Captures and observations from SX Ultrastar mono first light last night.
Setup: C8@f4 using Meade 3.3FR (Japan), SX Ultrastar Mono (Sony 825 sensor), AVX EQ Mount, Orion SkyGlow Astrophotography Filter and Starlight Live software v1.1
Conditions: Heavily Light Polluted Location (visually only mag 3.5 and brighter stars visible), seeing and transparency both were average but struggled with high humidity later in the evening as the battery powering the dew strip died (forgot to charge it).
Initial observations:
- As expected the 825 sensor at a high FR works best for larger DSOs. Overall really enjoyed the larger FOV on nebulae and supernovae remnants but missed the perfect image scale X2 provides for smaller galaxies
- In my view the 825 at x1 bin mode is at least 1.5 - 2 stops slower than the X2 but still is an acceptable compromise between my ‘need for speed’ and ‘need for resolution’

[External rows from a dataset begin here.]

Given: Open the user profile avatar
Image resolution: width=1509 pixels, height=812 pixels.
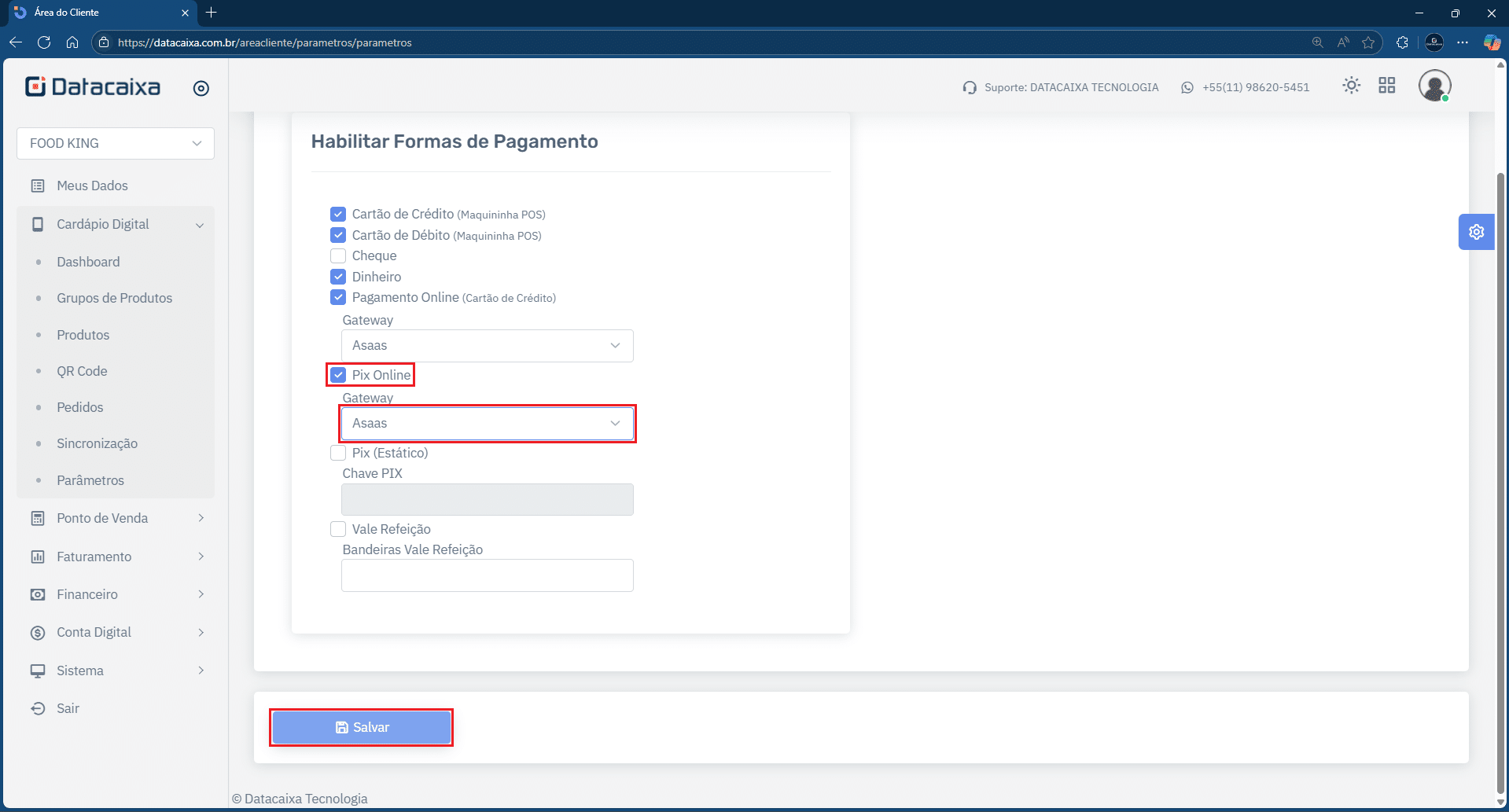Looking at the screenshot, I should 1434,86.
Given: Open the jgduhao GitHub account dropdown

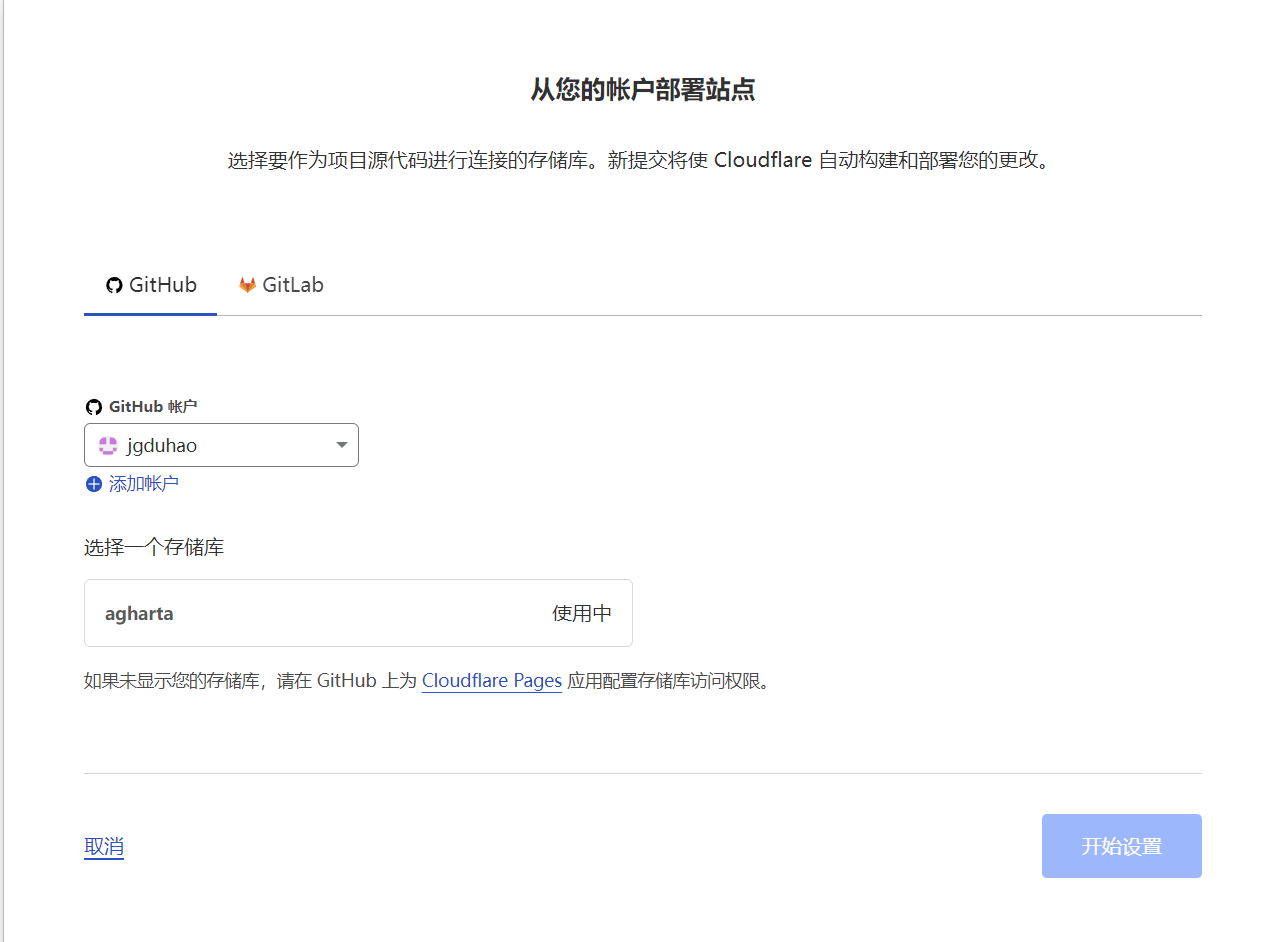Looking at the screenshot, I should coord(220,444).
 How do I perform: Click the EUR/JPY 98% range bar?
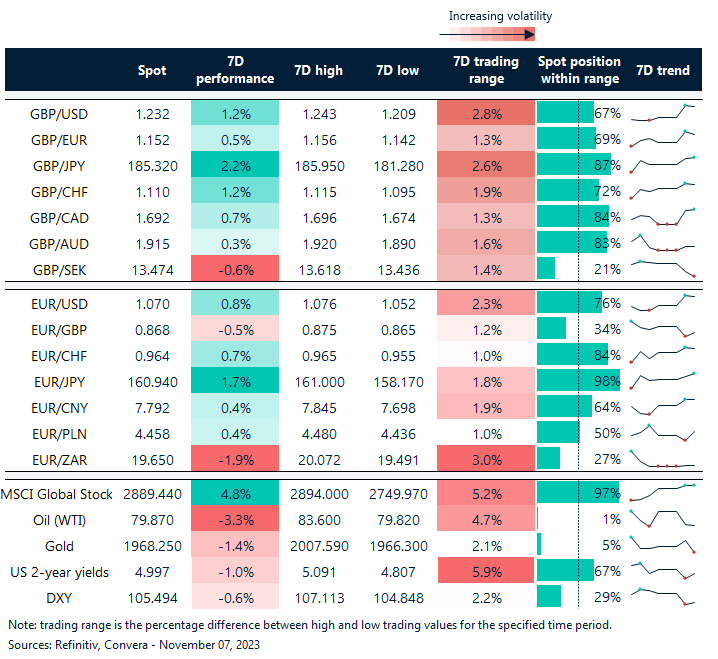click(x=578, y=380)
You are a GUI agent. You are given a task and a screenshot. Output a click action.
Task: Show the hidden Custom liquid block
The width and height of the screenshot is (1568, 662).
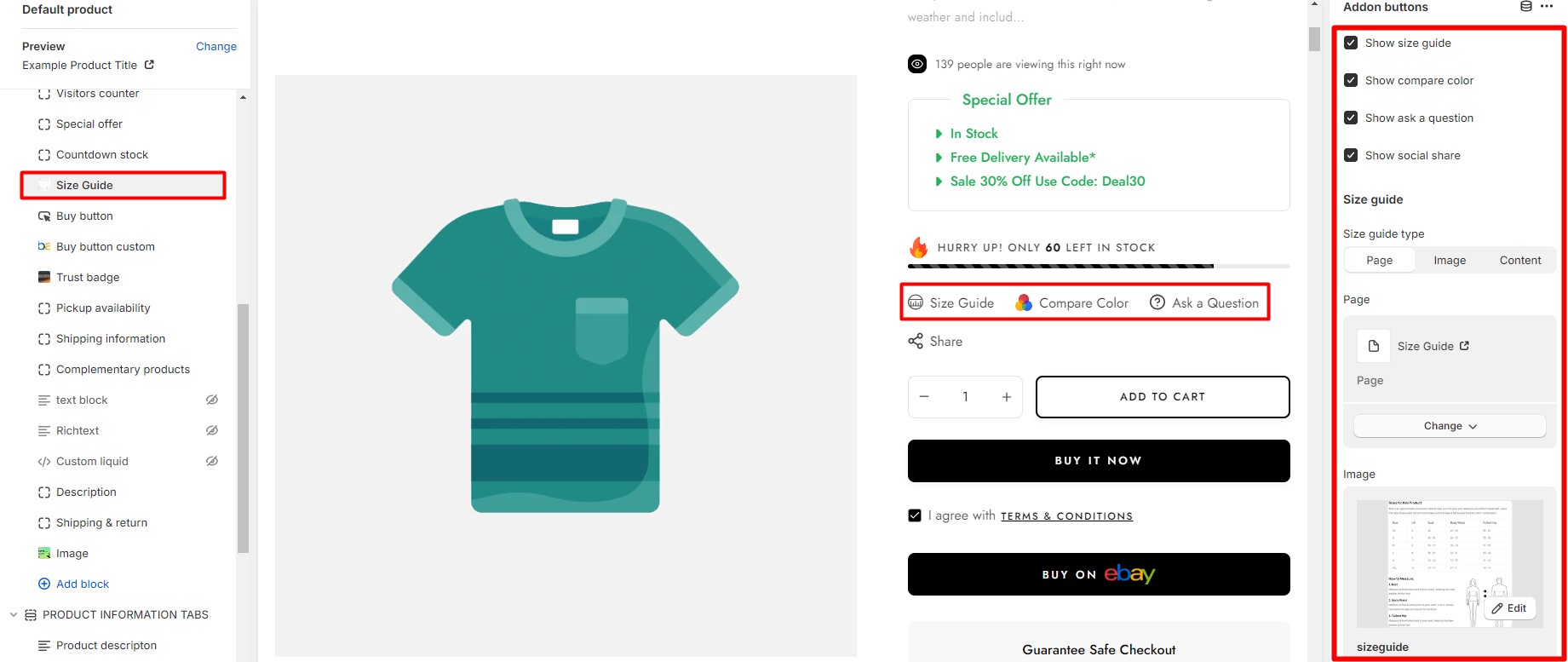[212, 461]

- Starlight Live (lodestar live) SW does not yet have a bin option so could not try it out but I think at x2 bin 825 should provide similar speed as the X2.
- The sensor is very ‘clean’ – very few hot pixels. Very viable for traditional style imaging as well after using darks
- I was surprised by how well the Meade 3.3 performed. There was some vignetting at the corners of the frame and some coma but overall the image was very good (at least for EAA)
- Stacking with Starlight Live SW was much slower and it really struggled to stack frames for objects in rich star fields. It refused to stack 11/15 perfectly good frames with pin point stars for the Wizard Nebula. I don’t this this is a big issue to fix – just need to optimize the registration process a little bit when there are too many stars.